Supplied text:
:::::

Everybody’s just trying to remain calm, remain vigilant. In the office, we have specific procedures that everybody follows. We wear masks within the office. We’re protecting each other in that respect. We’ve all tried to make sure we’re wearing the appropriate personal protective equipment (PPE) when delivering one-on-one patient care. All of our clinicians are screened over the phone on a daily basis, asked very specific questions. That’s all documented. Do you have a fever? Do you have shortness of breath? In terms of the intersection of COVID-19 and the fires, we want staff to change out their masks more frequently because of the smoke.
I know a lot of home health agencies are at a new normal when dealing with the coronavirus. At what point did Medical Home Care Professionals start to feel the impact?
We felt it when Governor Gavin Newsom issued the emergency order to stay at home — the shelter-in-place order. I remember it vividly. It was on March 18. We felt the shift right then and there. The next day, we came into the office and called our CEO. She was so supportive and said, “You guys, let’s think of the best way to do this. Let’s figure out what the shelter-in-place order means for our team.” We started looking at working from home. So, early March is when we felt the shift from COVID.
Shasta County has not had a very elevated conversion rate for COVID-19. I think we’re sitting at maybe 650 to 675 positive COVID cases since March. We really haven’t had big time exposure like most bigger cities. But we took every precaution that we needed to take, knowing what we knew. About 75% of our workforce is at home. We started doing multidisciplinary Zoom meetings.
How is Medical Home Care Professionals preparing for the fall COVID-19 surge?

:::::

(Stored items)
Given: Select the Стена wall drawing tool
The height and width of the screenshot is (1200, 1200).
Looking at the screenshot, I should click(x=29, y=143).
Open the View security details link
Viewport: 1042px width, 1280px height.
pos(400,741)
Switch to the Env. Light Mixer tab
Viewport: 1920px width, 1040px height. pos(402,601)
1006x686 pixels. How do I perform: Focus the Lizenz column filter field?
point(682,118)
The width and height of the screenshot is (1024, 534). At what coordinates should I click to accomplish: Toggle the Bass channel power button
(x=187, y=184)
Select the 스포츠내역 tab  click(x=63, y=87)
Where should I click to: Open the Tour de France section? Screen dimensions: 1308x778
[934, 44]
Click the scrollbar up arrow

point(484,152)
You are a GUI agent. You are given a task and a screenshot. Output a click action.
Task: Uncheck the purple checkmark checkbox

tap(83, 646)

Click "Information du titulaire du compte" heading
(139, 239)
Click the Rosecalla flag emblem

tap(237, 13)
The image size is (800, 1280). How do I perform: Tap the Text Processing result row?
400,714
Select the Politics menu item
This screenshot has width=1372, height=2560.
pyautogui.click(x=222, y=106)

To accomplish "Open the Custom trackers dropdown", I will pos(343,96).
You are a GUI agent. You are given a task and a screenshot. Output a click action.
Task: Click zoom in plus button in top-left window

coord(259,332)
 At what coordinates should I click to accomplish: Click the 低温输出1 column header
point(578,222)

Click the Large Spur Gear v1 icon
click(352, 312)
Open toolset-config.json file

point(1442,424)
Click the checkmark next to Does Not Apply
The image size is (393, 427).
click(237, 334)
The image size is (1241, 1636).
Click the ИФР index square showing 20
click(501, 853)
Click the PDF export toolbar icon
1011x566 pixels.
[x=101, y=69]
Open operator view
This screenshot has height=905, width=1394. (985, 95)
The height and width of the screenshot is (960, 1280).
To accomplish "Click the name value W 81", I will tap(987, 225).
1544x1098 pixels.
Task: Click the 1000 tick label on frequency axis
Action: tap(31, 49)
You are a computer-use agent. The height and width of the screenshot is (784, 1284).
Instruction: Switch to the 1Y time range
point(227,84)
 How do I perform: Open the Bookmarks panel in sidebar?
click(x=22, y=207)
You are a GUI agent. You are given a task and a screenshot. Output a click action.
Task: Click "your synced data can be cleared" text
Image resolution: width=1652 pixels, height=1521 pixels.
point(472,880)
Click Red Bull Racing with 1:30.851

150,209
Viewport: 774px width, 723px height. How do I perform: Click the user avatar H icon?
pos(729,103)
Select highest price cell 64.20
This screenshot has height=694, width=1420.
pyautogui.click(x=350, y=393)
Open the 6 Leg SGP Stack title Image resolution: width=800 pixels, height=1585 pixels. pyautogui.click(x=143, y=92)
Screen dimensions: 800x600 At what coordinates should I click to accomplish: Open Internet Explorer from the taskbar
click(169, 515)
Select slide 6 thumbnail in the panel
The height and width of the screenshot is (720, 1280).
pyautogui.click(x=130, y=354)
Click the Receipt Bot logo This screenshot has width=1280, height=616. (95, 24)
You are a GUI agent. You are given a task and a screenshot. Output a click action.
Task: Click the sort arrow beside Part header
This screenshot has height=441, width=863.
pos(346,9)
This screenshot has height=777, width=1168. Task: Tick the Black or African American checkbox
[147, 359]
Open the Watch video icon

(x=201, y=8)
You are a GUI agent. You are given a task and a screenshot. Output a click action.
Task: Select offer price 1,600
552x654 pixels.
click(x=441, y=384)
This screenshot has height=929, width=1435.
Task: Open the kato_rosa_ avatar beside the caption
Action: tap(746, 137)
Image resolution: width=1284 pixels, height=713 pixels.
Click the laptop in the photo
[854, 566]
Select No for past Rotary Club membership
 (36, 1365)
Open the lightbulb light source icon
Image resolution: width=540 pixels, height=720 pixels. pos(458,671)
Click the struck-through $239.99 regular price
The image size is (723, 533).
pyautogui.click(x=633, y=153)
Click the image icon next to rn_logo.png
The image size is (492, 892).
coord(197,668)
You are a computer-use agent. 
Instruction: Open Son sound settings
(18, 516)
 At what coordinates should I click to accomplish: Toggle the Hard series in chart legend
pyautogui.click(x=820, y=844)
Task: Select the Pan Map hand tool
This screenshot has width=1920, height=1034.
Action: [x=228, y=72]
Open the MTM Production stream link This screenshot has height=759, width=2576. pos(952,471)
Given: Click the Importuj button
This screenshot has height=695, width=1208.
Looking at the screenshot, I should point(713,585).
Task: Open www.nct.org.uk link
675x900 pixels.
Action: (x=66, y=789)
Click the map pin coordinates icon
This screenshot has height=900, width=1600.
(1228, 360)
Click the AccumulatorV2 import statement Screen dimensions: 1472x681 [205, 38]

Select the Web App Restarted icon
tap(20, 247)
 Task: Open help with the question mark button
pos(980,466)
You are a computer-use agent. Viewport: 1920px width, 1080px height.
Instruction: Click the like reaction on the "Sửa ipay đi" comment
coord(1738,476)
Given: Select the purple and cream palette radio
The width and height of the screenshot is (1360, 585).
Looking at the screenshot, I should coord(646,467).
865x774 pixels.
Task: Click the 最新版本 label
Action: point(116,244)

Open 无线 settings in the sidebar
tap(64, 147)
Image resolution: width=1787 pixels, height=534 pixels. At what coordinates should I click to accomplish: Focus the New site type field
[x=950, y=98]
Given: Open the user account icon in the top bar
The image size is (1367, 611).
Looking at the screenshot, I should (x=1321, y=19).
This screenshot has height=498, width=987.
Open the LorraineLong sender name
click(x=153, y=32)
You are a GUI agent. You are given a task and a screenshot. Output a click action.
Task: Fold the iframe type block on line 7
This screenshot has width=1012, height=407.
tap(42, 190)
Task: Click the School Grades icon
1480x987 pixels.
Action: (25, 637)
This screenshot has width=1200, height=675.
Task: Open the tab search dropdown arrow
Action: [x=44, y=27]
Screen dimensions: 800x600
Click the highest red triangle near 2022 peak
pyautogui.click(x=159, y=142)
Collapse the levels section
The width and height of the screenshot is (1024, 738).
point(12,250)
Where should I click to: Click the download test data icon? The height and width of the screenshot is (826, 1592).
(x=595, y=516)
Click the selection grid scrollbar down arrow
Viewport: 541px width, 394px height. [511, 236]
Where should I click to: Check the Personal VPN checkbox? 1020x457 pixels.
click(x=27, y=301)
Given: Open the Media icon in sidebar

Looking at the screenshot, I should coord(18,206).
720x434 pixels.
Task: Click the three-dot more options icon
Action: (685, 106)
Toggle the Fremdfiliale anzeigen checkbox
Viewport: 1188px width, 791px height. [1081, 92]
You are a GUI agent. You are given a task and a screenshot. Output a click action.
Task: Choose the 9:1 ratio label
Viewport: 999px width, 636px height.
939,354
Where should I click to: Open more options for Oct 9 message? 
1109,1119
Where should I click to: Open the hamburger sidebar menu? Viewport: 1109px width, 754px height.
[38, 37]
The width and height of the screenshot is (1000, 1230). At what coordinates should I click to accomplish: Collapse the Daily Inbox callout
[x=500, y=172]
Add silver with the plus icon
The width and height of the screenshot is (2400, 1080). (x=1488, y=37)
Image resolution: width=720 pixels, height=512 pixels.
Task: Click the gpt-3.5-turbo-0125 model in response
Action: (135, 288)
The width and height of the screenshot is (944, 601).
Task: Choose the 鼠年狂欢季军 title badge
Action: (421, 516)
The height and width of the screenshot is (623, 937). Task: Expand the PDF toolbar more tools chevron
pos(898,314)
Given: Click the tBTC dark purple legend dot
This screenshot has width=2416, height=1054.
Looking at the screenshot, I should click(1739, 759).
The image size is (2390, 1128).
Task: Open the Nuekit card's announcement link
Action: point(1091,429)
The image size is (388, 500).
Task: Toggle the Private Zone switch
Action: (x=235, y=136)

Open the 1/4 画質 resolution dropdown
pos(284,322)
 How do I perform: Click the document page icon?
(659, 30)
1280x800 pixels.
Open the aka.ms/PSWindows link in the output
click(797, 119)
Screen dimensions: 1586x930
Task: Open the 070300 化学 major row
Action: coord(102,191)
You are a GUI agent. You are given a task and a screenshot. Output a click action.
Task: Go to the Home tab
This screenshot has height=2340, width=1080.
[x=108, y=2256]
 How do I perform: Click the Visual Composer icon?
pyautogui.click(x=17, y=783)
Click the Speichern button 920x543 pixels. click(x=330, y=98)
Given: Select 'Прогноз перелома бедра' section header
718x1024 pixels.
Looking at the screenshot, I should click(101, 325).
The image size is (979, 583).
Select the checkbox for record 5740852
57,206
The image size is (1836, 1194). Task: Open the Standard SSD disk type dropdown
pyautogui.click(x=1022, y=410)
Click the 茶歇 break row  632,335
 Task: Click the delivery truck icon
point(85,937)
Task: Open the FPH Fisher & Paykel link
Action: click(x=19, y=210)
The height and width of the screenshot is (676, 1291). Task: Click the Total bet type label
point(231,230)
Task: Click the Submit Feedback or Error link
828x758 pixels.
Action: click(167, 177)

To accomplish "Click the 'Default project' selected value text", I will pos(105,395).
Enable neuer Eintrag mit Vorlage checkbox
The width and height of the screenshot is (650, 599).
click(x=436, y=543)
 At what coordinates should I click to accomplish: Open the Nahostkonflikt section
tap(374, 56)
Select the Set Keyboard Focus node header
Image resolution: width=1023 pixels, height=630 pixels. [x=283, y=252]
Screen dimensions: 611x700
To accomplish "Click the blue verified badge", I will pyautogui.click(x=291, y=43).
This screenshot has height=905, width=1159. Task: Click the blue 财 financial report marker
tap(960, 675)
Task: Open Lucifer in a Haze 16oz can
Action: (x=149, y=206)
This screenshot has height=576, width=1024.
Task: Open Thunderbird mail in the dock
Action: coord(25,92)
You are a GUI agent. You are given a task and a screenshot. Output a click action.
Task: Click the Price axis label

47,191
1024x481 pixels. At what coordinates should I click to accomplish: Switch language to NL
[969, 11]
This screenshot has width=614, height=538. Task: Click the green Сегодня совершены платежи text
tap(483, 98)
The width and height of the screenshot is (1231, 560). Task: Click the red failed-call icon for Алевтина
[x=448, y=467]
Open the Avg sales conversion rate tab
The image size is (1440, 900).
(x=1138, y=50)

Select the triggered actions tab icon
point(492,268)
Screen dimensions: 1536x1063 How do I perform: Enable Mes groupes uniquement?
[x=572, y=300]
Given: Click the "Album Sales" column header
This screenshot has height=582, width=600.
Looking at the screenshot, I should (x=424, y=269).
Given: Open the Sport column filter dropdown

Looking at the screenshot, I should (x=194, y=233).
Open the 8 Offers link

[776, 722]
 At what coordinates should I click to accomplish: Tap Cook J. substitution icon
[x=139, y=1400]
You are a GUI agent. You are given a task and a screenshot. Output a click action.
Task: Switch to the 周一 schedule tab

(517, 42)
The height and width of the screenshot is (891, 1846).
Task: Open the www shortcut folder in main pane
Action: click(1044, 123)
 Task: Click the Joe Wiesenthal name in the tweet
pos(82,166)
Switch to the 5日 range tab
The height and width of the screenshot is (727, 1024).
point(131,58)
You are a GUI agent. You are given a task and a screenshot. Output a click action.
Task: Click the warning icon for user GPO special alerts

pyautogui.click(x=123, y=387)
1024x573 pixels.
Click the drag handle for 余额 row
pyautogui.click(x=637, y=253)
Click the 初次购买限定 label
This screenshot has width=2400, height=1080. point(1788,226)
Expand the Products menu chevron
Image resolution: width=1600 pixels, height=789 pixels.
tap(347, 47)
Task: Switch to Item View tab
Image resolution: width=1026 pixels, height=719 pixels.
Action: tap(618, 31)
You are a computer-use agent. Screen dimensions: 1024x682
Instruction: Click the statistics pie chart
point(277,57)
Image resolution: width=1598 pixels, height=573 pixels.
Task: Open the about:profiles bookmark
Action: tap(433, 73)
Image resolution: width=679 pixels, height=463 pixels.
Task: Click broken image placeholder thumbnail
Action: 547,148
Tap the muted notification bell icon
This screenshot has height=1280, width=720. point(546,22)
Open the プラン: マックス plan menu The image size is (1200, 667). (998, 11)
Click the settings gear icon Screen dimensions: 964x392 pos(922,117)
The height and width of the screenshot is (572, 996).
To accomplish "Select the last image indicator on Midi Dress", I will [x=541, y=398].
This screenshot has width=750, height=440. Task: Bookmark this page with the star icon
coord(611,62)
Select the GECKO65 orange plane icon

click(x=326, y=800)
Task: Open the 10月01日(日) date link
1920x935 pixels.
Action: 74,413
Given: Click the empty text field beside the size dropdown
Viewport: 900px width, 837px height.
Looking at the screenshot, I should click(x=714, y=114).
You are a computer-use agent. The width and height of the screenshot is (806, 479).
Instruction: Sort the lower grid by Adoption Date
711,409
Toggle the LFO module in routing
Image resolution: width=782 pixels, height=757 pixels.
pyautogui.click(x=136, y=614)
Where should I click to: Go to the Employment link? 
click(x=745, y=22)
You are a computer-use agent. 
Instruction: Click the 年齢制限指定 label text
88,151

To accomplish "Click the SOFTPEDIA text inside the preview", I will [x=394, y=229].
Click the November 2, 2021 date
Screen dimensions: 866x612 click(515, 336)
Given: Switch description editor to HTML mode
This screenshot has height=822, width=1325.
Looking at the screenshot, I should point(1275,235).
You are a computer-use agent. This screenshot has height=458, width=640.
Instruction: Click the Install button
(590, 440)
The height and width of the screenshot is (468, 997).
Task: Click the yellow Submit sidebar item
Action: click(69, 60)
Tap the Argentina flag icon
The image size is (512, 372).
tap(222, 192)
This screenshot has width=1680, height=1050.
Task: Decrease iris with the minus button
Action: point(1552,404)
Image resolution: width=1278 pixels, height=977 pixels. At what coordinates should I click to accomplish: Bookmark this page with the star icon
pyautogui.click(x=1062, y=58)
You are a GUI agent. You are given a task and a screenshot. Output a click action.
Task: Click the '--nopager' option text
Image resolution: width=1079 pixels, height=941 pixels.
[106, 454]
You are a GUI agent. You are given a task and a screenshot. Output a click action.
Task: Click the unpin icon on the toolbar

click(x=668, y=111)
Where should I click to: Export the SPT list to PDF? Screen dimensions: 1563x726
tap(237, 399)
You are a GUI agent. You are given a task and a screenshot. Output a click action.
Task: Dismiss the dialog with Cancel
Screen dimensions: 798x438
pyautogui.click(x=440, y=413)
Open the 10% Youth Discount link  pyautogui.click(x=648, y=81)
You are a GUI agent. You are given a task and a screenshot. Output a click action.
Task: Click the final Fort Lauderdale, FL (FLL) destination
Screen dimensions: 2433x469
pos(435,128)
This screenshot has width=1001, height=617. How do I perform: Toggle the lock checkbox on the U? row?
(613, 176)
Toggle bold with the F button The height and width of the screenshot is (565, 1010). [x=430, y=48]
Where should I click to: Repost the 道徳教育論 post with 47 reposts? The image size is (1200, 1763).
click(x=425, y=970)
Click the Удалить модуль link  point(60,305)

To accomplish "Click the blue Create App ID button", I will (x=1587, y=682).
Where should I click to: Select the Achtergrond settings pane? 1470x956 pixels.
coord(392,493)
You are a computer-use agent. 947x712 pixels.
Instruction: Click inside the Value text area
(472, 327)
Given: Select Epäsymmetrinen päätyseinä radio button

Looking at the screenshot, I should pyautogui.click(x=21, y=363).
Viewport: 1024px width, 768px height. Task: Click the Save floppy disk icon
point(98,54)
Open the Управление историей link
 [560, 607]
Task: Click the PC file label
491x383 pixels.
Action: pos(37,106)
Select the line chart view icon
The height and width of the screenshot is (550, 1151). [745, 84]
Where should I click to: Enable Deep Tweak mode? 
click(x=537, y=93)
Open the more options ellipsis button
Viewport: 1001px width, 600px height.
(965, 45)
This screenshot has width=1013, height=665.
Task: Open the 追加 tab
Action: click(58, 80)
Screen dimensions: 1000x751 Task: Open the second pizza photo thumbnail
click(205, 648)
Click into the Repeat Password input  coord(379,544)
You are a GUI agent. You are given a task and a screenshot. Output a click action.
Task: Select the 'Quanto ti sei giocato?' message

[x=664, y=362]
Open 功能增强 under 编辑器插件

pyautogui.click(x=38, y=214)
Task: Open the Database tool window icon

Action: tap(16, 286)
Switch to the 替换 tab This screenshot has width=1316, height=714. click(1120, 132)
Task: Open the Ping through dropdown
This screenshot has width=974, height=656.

:::::

Work instructions: Output the full interview excerpt above on Medical Home Care Professionals and COVID-19, word for word.

Written answer:
Everybody’s just trying to remain calm, remain vigilant. In the office, we have specific procedures that everybody follows. We wear masks within the office. We’re protecting each other in that respect. We’ve all tried to make sure we’re wearing the appropriate personal protective equipment (PPE) when delivering one-on-one patient care. All of our clinicians are screened over the phone on a daily basis, asked very specific questions. That’s all documented. Do you have a fever? Do you have shortness of breath? In terms of the intersection of COVID-19 and the fires, we want staff to change out their masks more frequently because of the smoke.
I know a lot of home health agencies are at a new normal when dealing with the coronavirus. At what point did Medical Home Care Professionals start to feel the impact?
We felt it when Governor Gavin Newsom issued the emergency order to stay at home — the shelter-in-place order. I remember it vividly. It was on March 18. We felt the shift right then and there. The next day, we came into the office and called our CEO. She was so supportive and said, “You guys, let’s think of the best way to do this. Let’s figure out what the shelter-in-place order means for our team.” We started looking at working from home. So, early March is when we felt the shift from COVID.
Shasta County has not had a very elevated conversion rate for COVID-19. I think we’re sitting at maybe 650 to 675 positive COVID cases since March. We really haven’t had big time exposure like most bigger cities. But we took every precaution that we needed to take, knowing what we knew. About 75% of our workforce is at home. We started doing multidisciplinary Zoom meetings.
How is Medical Home Care Professionals preparing for the fall COVID-19 surge?